Au chapitre des classiques rénovés par des mises en scène audacieuses, il faut ajouter deux remarquables spectacles, qu'on doit à des jeunes comédiens. Avec une partie de la troupe du Grenier de Toulouse, Jean-Pierre Vincent a présenté dans le Sud-Ouest, puis à Paris, au festival du Marais, le Marquis de Montefosco, de Goldoni. Sans exagérément bousculer la tradition ni tuer le comique de la comédie, il a réussi à rendre naturellement sensible la critique sociale que contient cette satire de la vie provinciale italienne au XVIIIe siècle. On peut donc attendre de J.-P. Vincent des créations importantes, comparables à celles de Patrice Chéreau, dont il fut le disciple.

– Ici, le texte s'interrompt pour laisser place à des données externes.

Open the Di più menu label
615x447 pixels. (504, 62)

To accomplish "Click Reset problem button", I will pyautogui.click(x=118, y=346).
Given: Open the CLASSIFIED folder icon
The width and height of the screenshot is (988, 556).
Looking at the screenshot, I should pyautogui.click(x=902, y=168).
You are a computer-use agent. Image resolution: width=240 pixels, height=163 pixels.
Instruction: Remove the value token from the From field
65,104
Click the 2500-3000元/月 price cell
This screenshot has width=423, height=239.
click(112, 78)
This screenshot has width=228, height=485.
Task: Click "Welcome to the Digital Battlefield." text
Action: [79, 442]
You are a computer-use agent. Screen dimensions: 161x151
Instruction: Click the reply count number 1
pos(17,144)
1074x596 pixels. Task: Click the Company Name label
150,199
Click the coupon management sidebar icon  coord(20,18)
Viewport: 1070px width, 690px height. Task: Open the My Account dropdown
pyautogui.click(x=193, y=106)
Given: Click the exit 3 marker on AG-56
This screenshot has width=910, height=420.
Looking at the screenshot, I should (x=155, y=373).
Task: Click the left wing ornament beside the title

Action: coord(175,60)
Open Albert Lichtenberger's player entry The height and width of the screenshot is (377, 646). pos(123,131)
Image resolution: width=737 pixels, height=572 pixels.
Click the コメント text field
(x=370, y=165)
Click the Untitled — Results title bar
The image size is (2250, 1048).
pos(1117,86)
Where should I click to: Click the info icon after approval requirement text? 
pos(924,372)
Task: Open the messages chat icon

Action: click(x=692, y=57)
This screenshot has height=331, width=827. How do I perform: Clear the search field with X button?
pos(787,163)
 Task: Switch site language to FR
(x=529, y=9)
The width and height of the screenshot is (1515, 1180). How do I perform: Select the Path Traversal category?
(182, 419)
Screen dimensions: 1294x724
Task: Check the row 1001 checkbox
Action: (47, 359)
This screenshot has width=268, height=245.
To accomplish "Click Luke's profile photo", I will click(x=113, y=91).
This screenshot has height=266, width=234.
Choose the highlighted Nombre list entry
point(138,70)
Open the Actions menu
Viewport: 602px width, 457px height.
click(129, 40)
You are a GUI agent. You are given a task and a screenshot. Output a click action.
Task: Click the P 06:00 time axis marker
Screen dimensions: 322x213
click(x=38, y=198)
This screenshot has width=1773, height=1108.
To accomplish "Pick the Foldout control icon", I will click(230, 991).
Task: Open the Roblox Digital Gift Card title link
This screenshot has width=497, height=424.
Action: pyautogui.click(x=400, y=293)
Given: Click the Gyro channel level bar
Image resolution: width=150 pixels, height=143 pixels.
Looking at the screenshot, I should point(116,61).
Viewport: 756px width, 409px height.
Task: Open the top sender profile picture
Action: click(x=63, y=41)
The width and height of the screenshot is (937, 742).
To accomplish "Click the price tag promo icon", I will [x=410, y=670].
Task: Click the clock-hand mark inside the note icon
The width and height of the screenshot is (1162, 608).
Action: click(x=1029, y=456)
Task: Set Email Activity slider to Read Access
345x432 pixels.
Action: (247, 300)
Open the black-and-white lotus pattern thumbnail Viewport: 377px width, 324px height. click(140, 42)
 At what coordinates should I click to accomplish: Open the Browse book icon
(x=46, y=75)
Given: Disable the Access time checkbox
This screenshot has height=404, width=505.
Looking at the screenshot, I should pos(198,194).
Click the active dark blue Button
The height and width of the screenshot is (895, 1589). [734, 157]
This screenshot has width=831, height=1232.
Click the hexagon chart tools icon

Beaucoup plus spontané, faisant confiance à son tempérament plutôt qu'aux théories ou aux analyses savantes, Denis Llorca n'a pas craint de s'attaquer sauvagement à Claudel. Son Tête d'or, violent, lyrique, barbare, avait la sensuelle beauté du diable ; ce fut la rencontre saisissante d'un auteur de vingt ans avec un acteur de son âge. Et si l'on peut déjà considérer Jean Genet comme un classique (pourquoi pas ?) on devra se rappeler l'étonnante transposition des Bonnes telle que l'a conçue Jean-Marie Patte, autre jeune animateur de grand talent, dans sa mini-salle du Jardin, à la Cité universitaire. Des Bonnes en bourgeron et godillots, le crâne rasé, en un mot des bagnards, dont l'extraordinaire apparence éclairait la pièce et montrait à l'évidence sa parenté avec Notre-Dame des fleurs et le Miracle de la rose.

« Prodiges »

Jean Vauthier comptera-t-il, lui aussi, parmi les auteurs assurés de survivre ? Certains peuvent encore en douter, réprouvant son goût passionné du langage, mais il reste incontestable que la création des Prodiges fut une soirée d'exception. Malgré le désordre de la pensée, il était difficile de ne pas se laisser gagner par ce flot de lyrisme, cette scène de ménage aux dimensions claudéliennes, animée d'un souffle assez unique. Domptés par Claude Régy, deux fauves s'y affrontaient. Si Georges Wilson a donné parfois l'impression de n'être pas tout à fait le personnage combattant qu'il aurait fallu, Judith Magre, superbe et soyeuse tigresse feulant sa fureur, a trouvé là une consécration comme on en rêve. De quoi oublier, au petit TNP, les déboires du grand. C'est également Claude Régy, au Récamier, dans une mise en scène minutieusement expressionniste, un rien précieuse mais très belle, qui nous a révélé l'auteur polonais Witkiewicz, avec la Mère. Ce précurseur de Gombrowicz et de Mrozeck avait déjà commencé pour son compte l'entreprise de démolition méthodique et farceuse qu'ils ont poursuivie, et on peut le considérer à raison comme un des pères (méconnus) du théâtre contemporain. Aux côtés de Michel Lonsdale, toujours étonnant de tension et de présence, Madeleine Renaud a montré qu'il n'est rien d'impossible à une grande comédienne, dont les facultés de renouvellement ont de quoi stupéfier les spectateurs les plus blasés.